Member of the Cabinet of the Netherlands Antilles
- Monarch: Beatrix of the Netherlands
- Governor: René Römer

Personal details
- Born: 1944 or 1945 (age 80–81)
- Profession: Social worker

= Elaine Gumbs-Vlaun =

Elaine Gumbs-Vlaun is a St. Maartener who was the first social worker on the island, and founded the Department of Social Services. She was also the first female parliamentarian, having served under the Netherlands Antilles.

==Career==
Elaine Gumbs-Vlaun founded the Sint Maarten department of Social Services, while acting as the island's original social worker. She was elected to the island council in 1983, and at the time was promoted as being the first woman to achieve that role, although Cornelia Jones predated her within the Windward Islands. Gumbs-Vlaun also served as part of the Cabinet of the Netherlands Antilles. This made her the first Sint Maarten woman to be elected to a parliament.

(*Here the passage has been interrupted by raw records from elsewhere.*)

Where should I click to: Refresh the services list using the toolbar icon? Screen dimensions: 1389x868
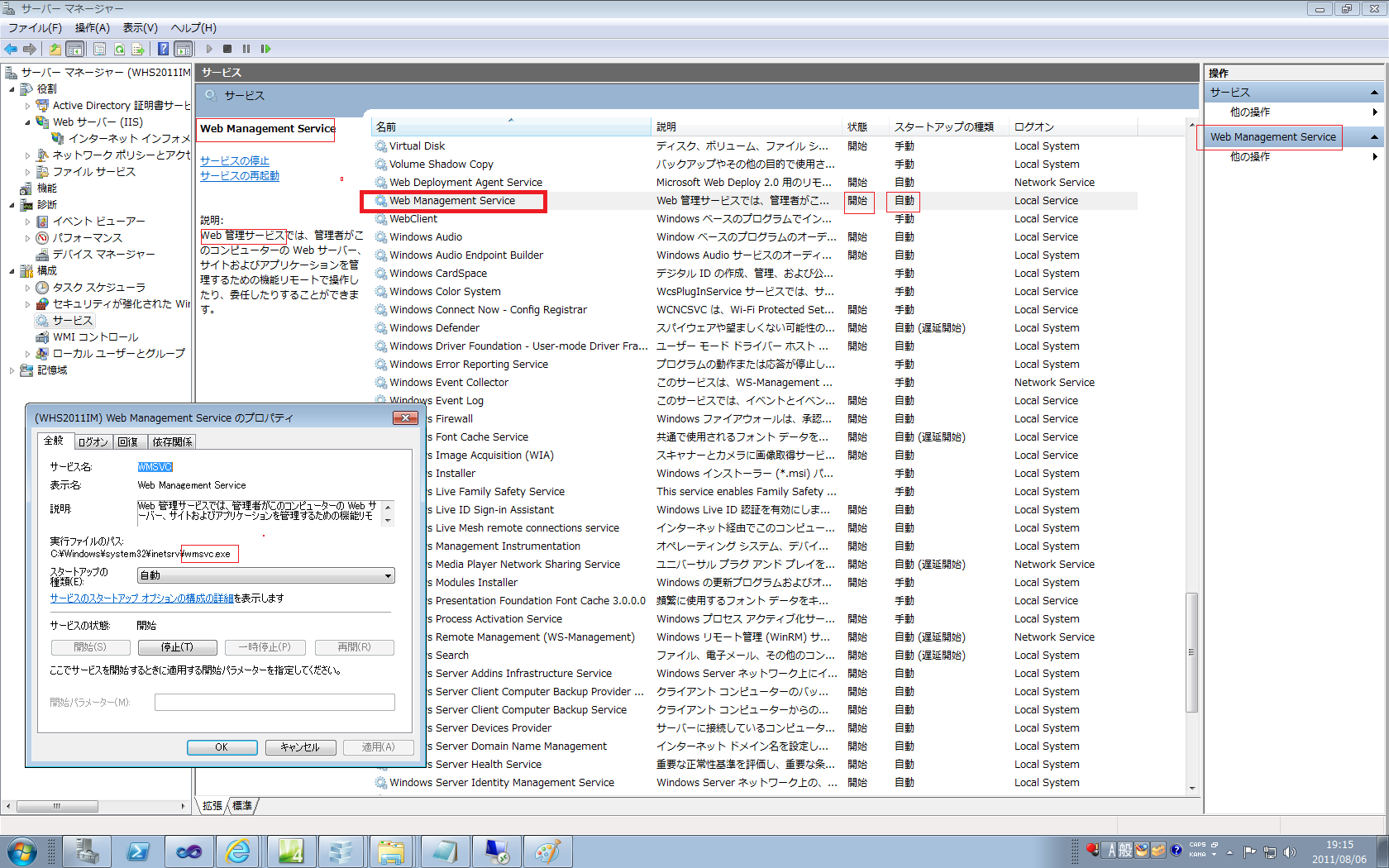(x=119, y=49)
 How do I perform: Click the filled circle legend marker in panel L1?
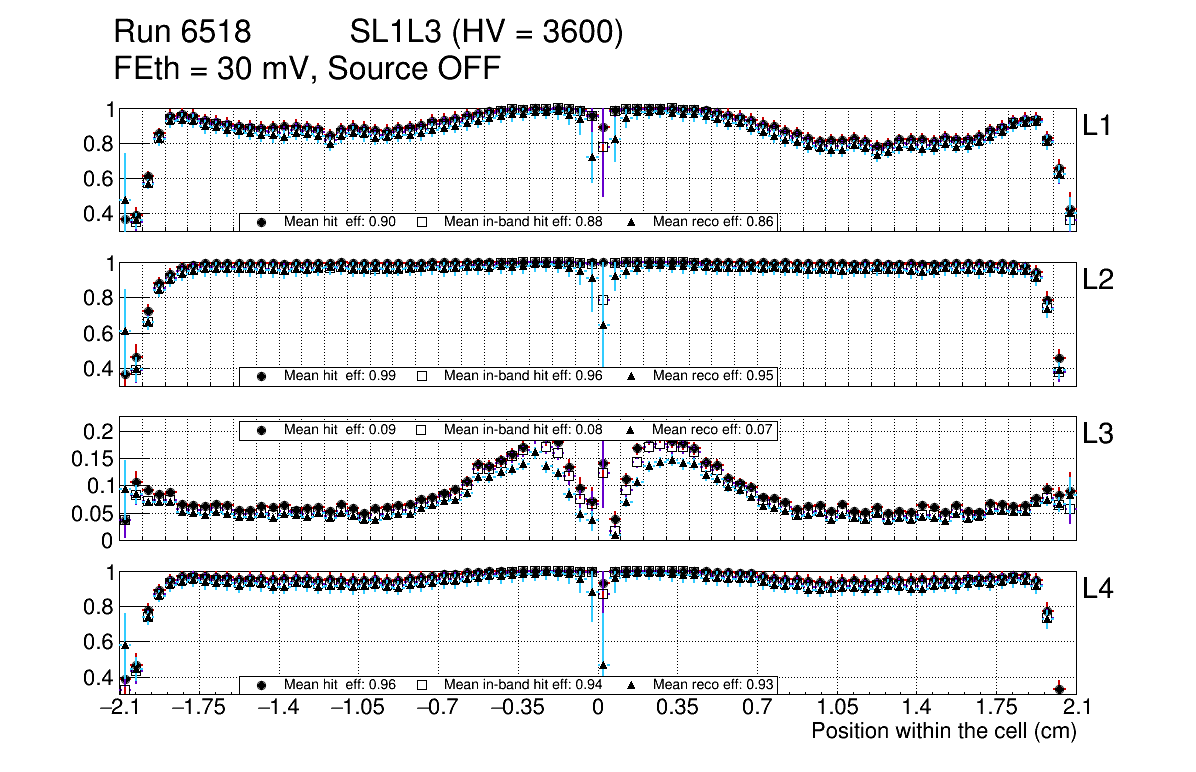(262, 222)
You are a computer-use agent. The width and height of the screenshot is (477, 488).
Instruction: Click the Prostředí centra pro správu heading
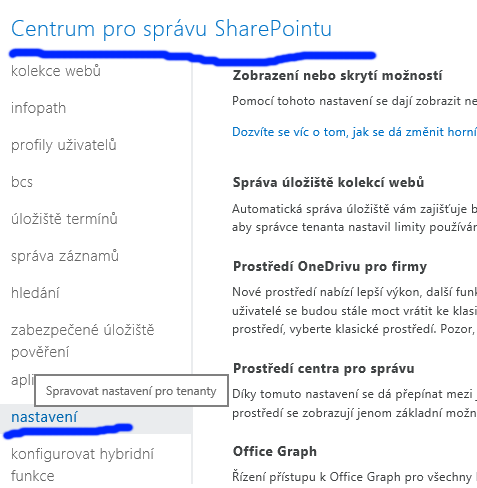(x=324, y=369)
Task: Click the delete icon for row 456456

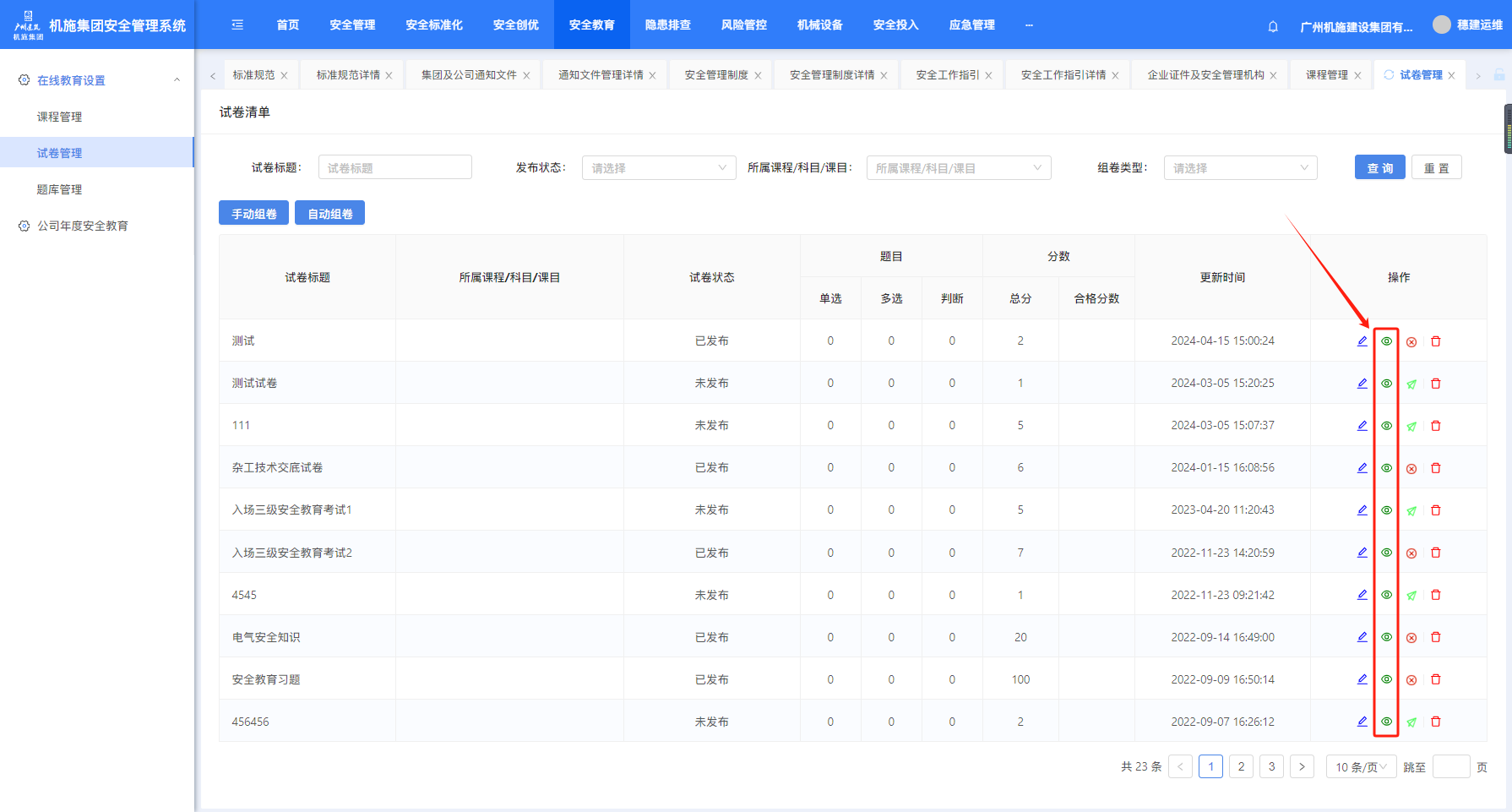Action: pos(1436,722)
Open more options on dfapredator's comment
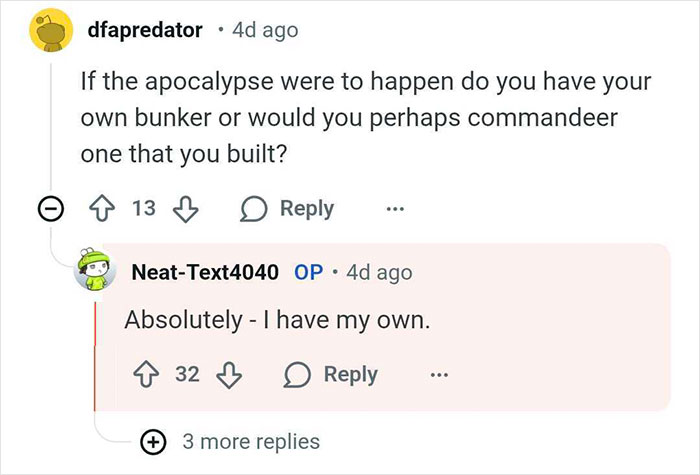This screenshot has height=475, width=700. pos(395,209)
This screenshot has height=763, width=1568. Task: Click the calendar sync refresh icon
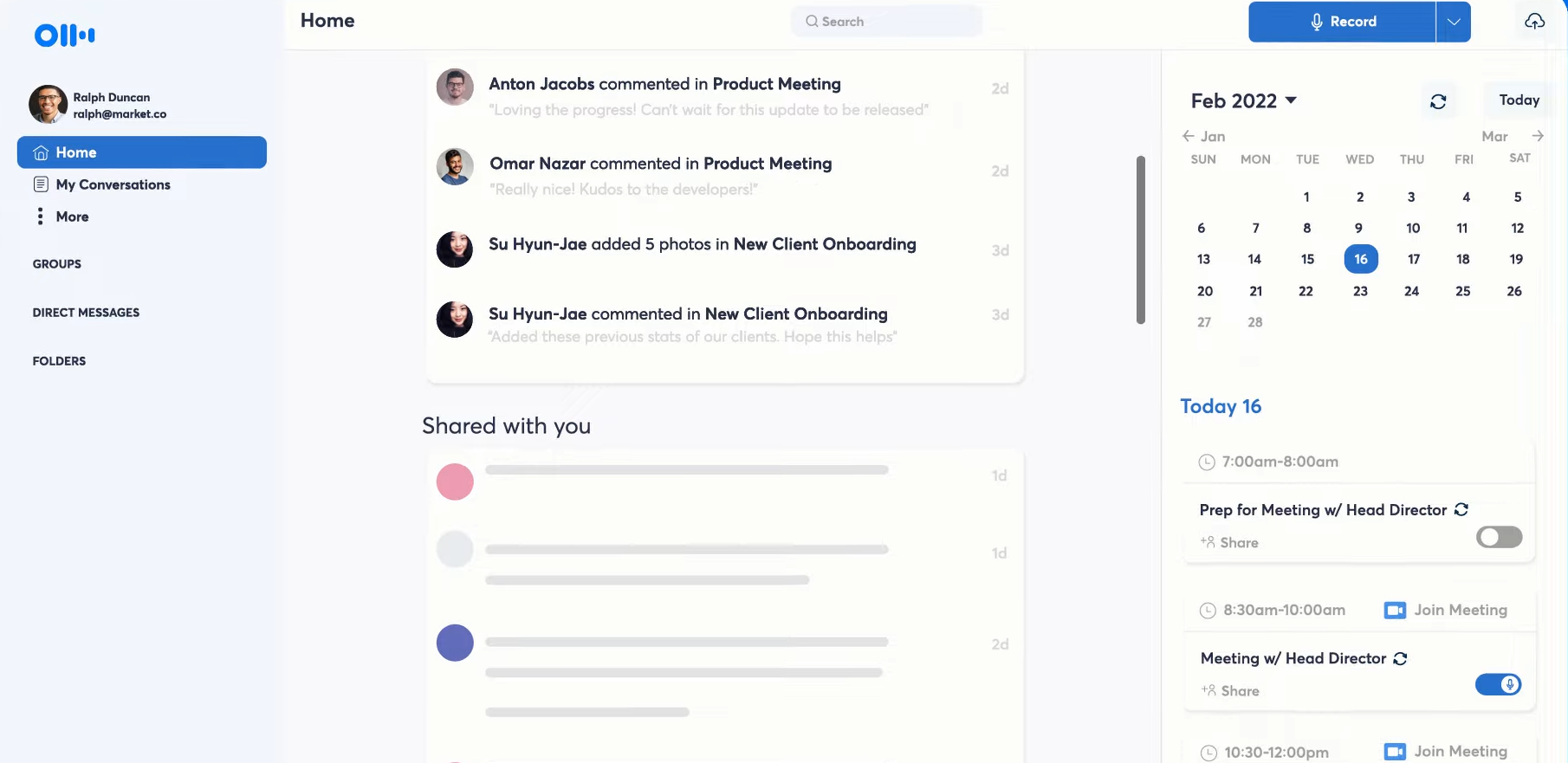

Gumbs-Vlaun was one of the founding members of the Mental Health Foundation in Sint Maarten in 2000, as part of a government initiative. In 2011, she became a member of the Social Economic Council (SER) and was reappointed in May 2014. Gumbs-Vlaun retired in 2015 upon reaching the age of 70. The chair of the SER, Oldine Bryson-Pantophlet, praised the work of Gumbs-Vlaun, saying that she kept her composure despite the sometimes heated discussions that would be held at the council.